BRUSSELS: The European Union's foreign policy chief Josep Borrell said Wednesday Iran's top diplomat had assured him at their first meeting that Tehran was ready to restart talks on the nuclear deal soon.
EU-mediated negotiations began in Vienna in April aimed at reviving a 2015 nuclear agreement between Tehran and world powers -- an accord left hanging by a thread after former US president Donald Trump unilaterally withdrew in 2018 and ramped up sanctions.
The discussions, which involve the remaining parties seeking to persuade Washington to rejoin the deal and Iran to return to its nuclear commitments, have been stalled since June, when ultraconservative Ebrahim Raisi was elected as Iran's president.
An EU statement said Borrell "underlined once again the great importance of a quick resumption of the Vienna talks" at a meeting Tuesday with Iran's new top diplomat Hossein Amir-Abdollahian on the sidelines of the United Nations General Assembly.
"The Iranian Foreign Minister assured of the willingness to resume negotiations at an early date," the statement said.
Raisi voiced support Tuesday in his international debut for reviving the nuclear accord, even as he berated the United States.
"The Islamic Republic considers useful talks whose ultimate outcome is the lifting of all oppressive sanctions," Raisi said in a recorded speech to the UN.
Iranian foreign ministry spokesman Saeed Khatibzadeh said he expected a resumption of the talks "in the coming weeks", without giving an exact date.

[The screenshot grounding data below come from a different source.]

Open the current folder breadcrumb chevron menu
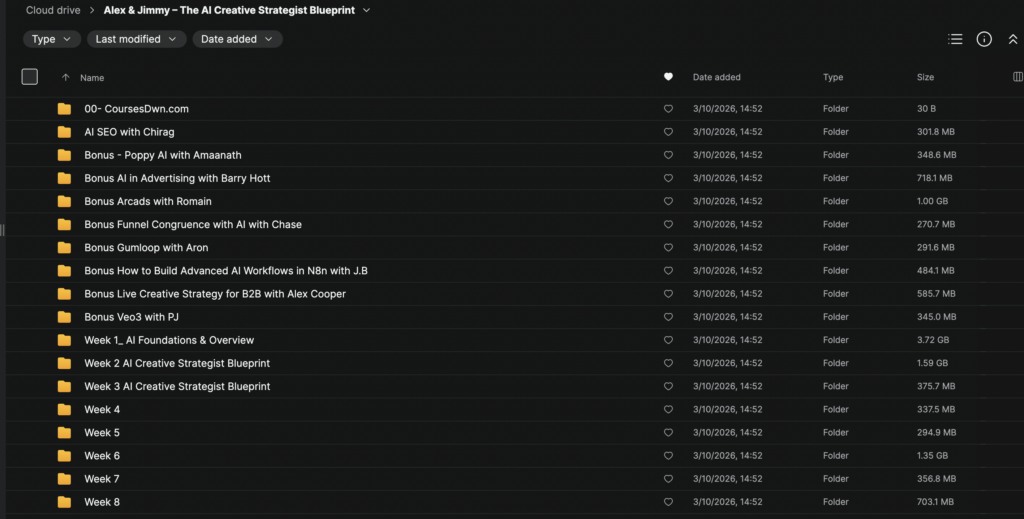This screenshot has width=1024, height=519. pos(366,10)
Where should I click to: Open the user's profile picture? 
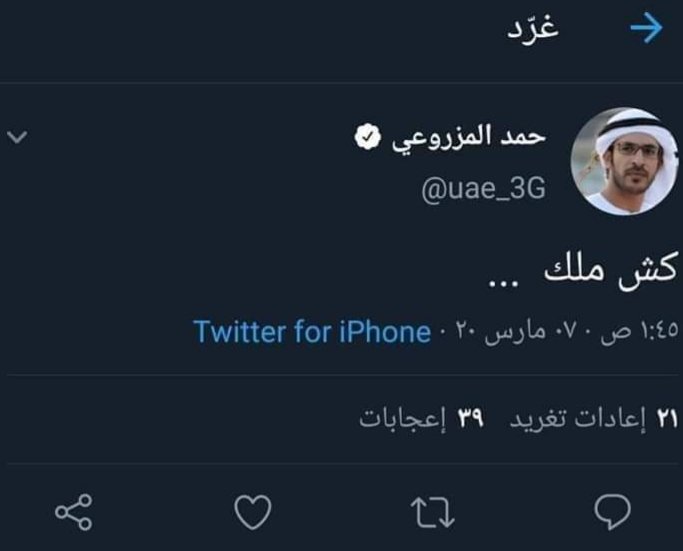click(625, 161)
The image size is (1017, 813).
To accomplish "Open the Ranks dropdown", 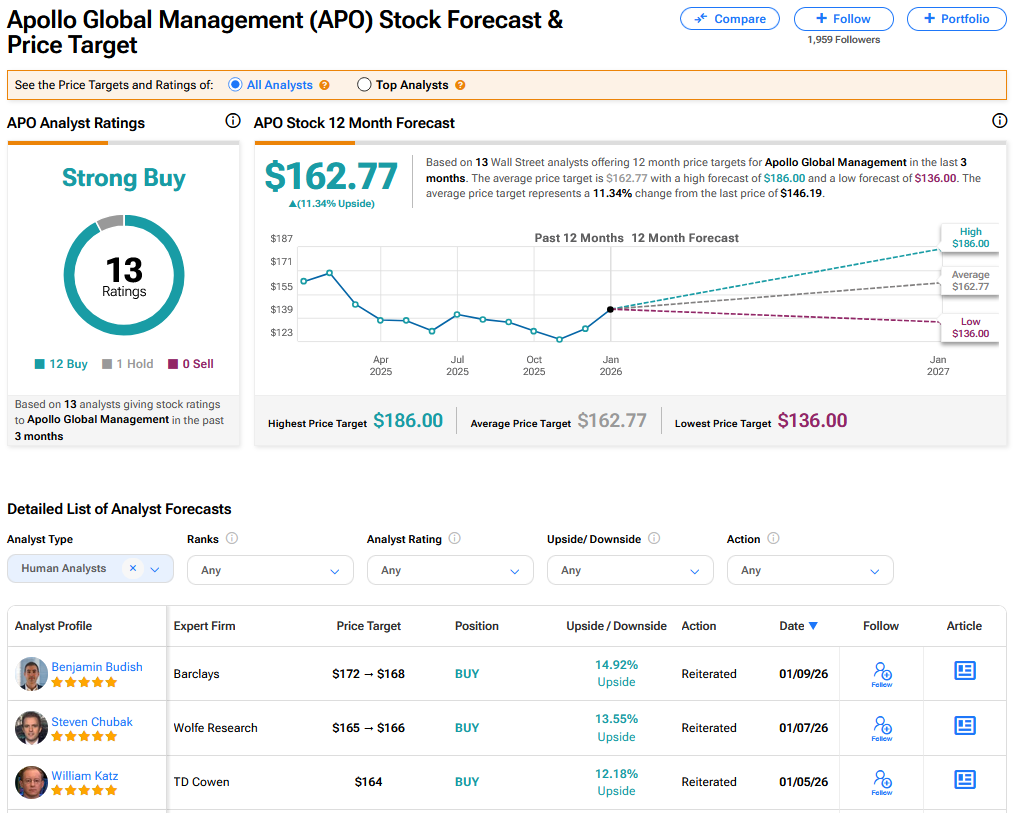I will [x=270, y=570].
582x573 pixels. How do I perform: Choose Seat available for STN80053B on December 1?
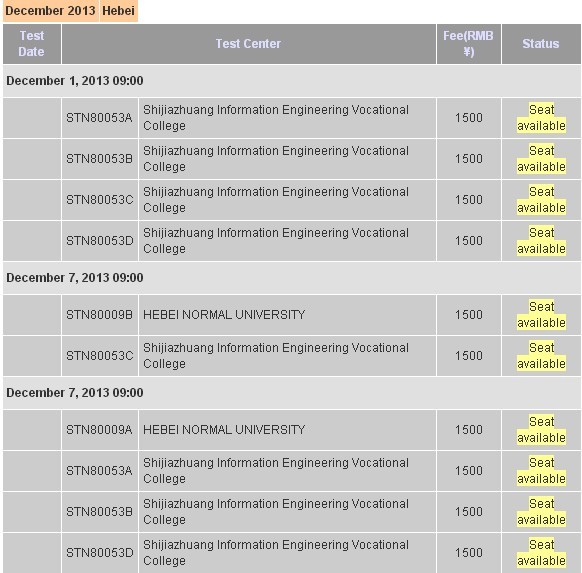tap(541, 159)
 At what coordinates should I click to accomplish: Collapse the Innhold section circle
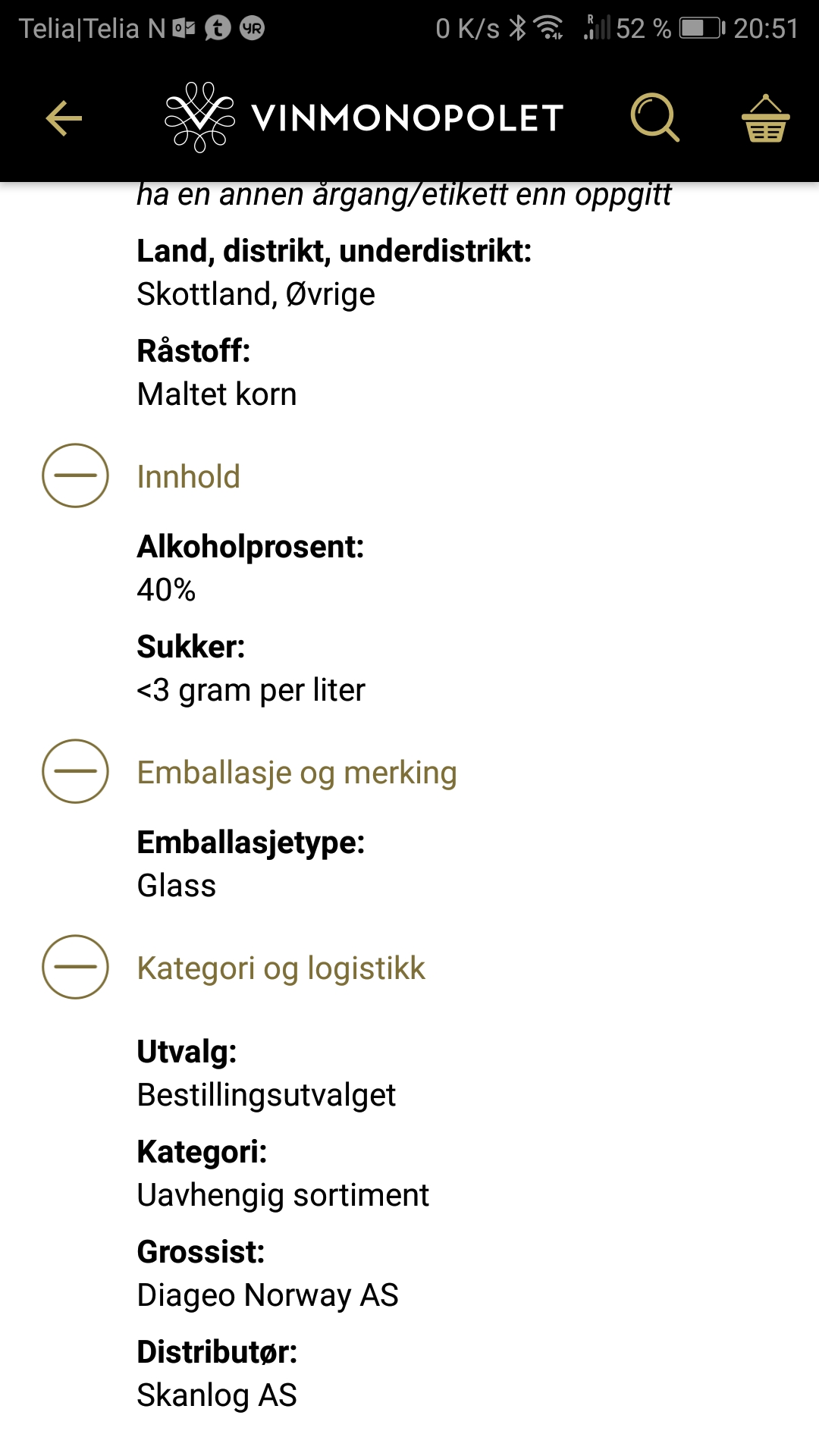tap(75, 475)
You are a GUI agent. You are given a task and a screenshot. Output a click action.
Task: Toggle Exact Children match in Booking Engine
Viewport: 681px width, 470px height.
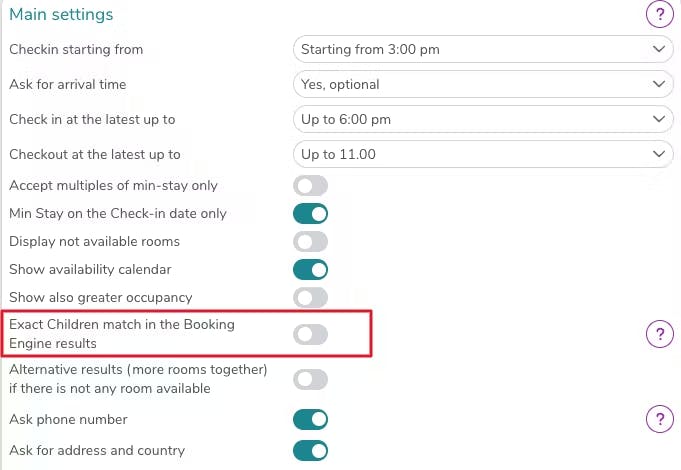pos(310,334)
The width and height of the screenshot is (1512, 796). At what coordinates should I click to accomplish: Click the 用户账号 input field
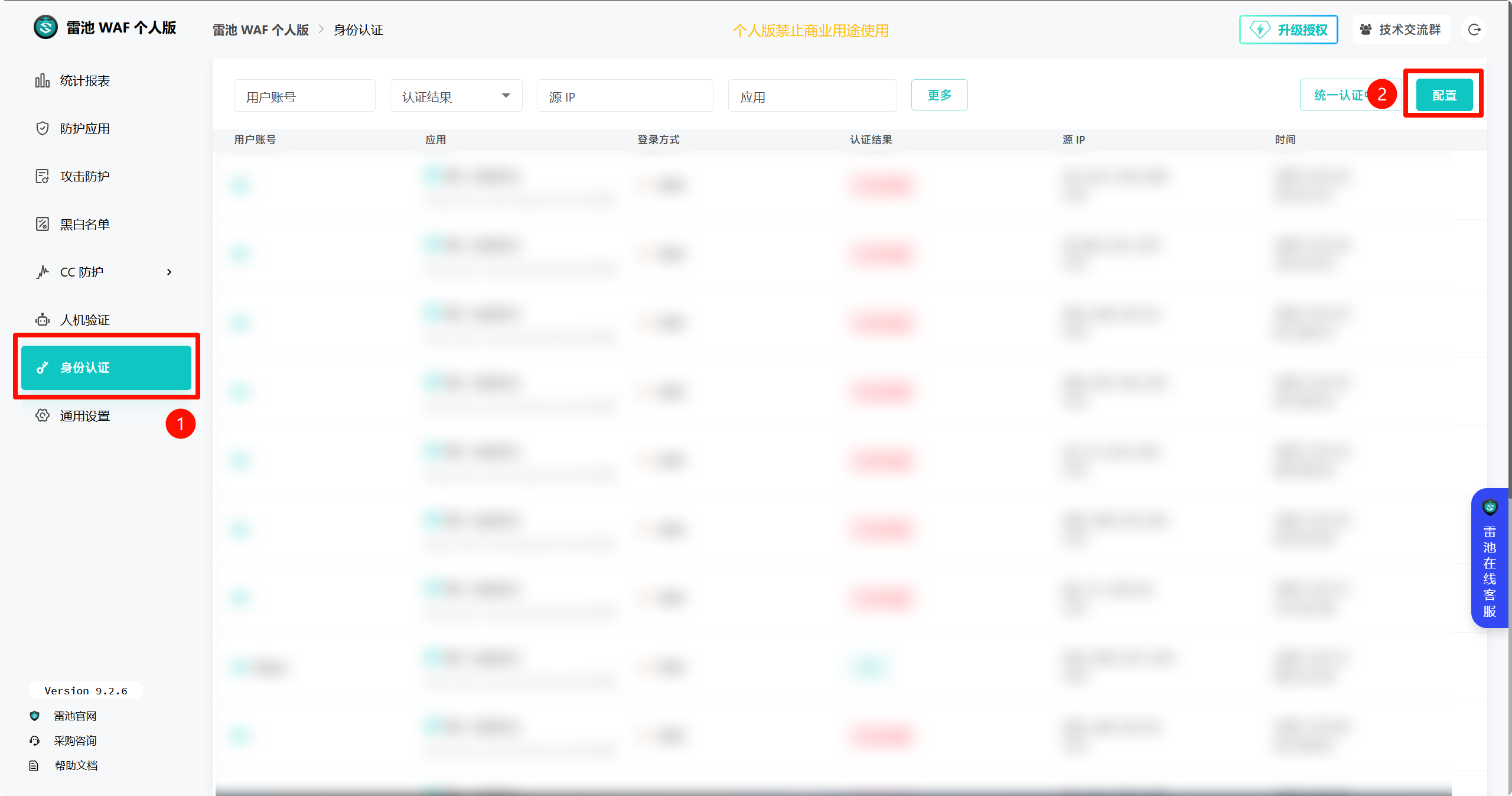click(x=304, y=96)
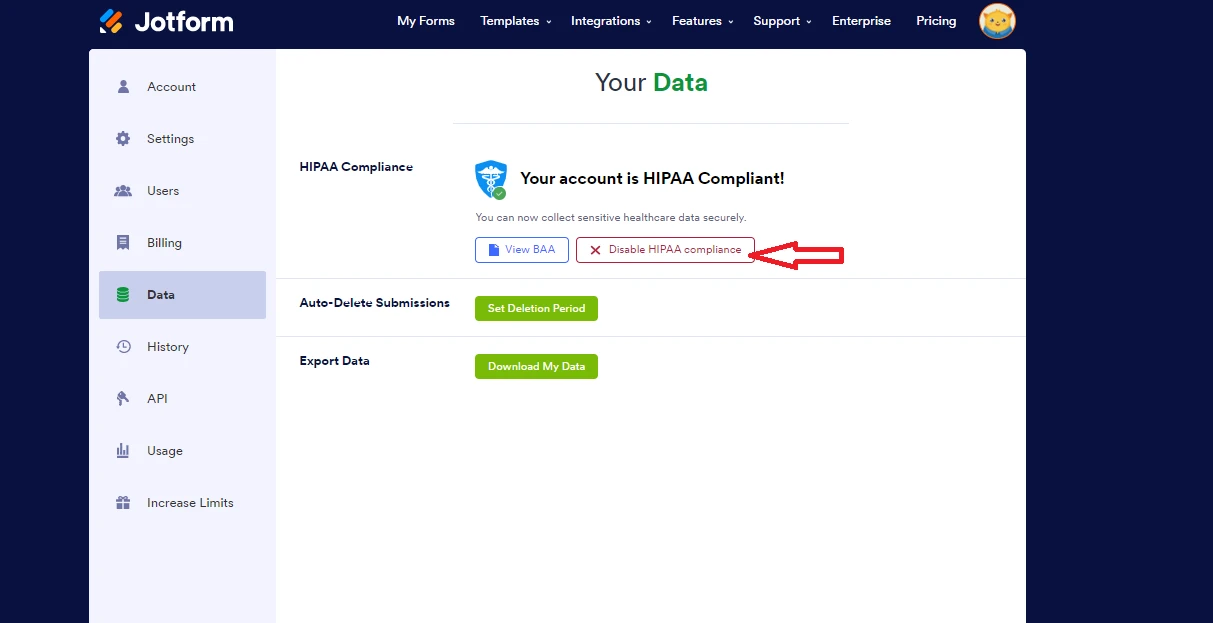1213x623 pixels.
Task: Click the HIPAA shield badge icon
Action: 490,180
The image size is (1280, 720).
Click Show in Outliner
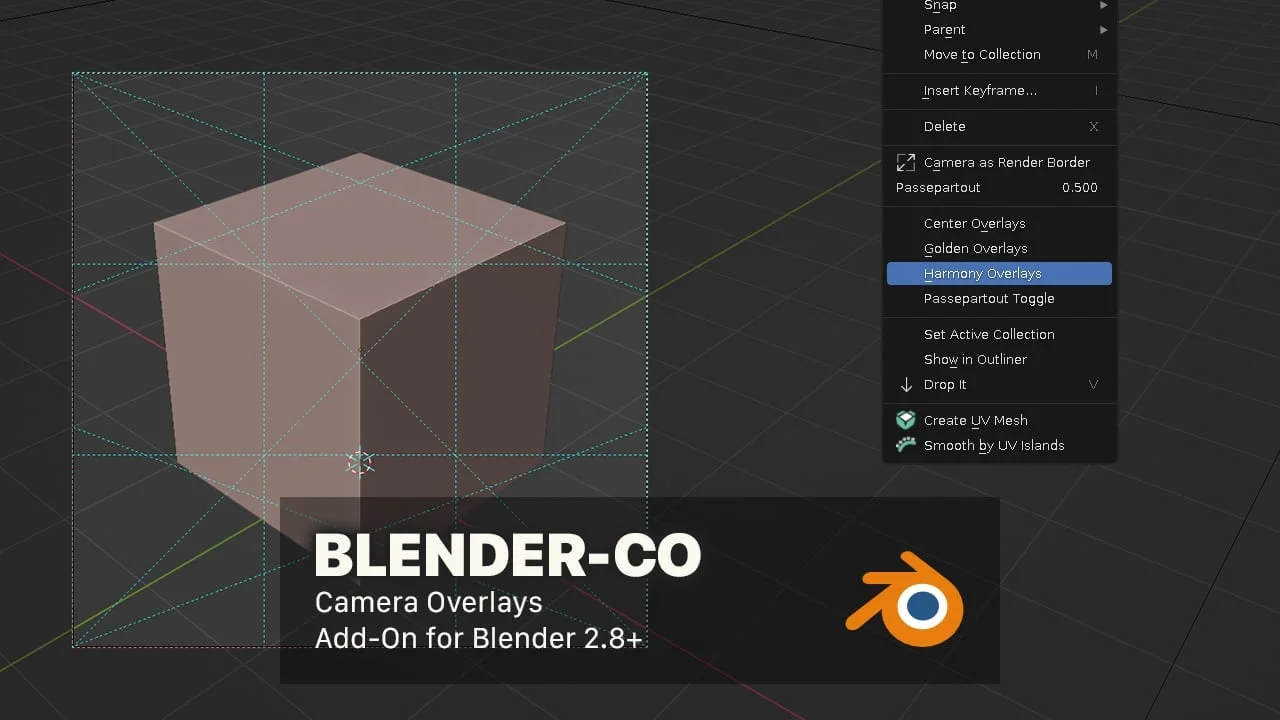[975, 360]
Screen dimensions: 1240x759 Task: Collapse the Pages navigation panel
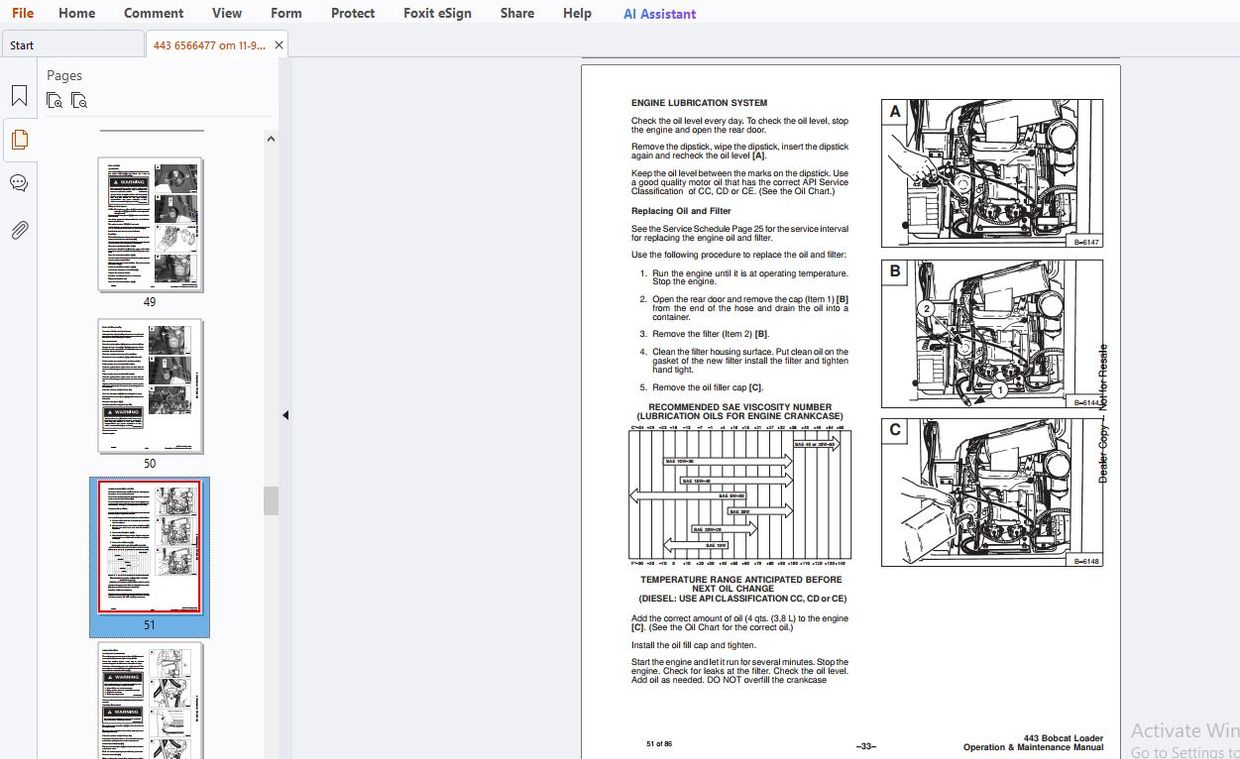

The 2015 nuclear agreement offered Iran a reduction of UN sanctions in return for strict limits on its nuclear programme, but Tehran has progressively stepped away from its commitments in the wake of Trump's withdrawal and imposition of sanctions.
Trump's successor Joe Biden has signalled a willingness to return to the deal, which was negotiated when he was Barack Obama's vice-president and under Iran's moderate President Hassan Rouhani.
Hopes of a revitalised deal were kept alive earlier this month by Iran agreeing with the UN nuclear agency on a new compromise regarding surveillance of its nuclear sites.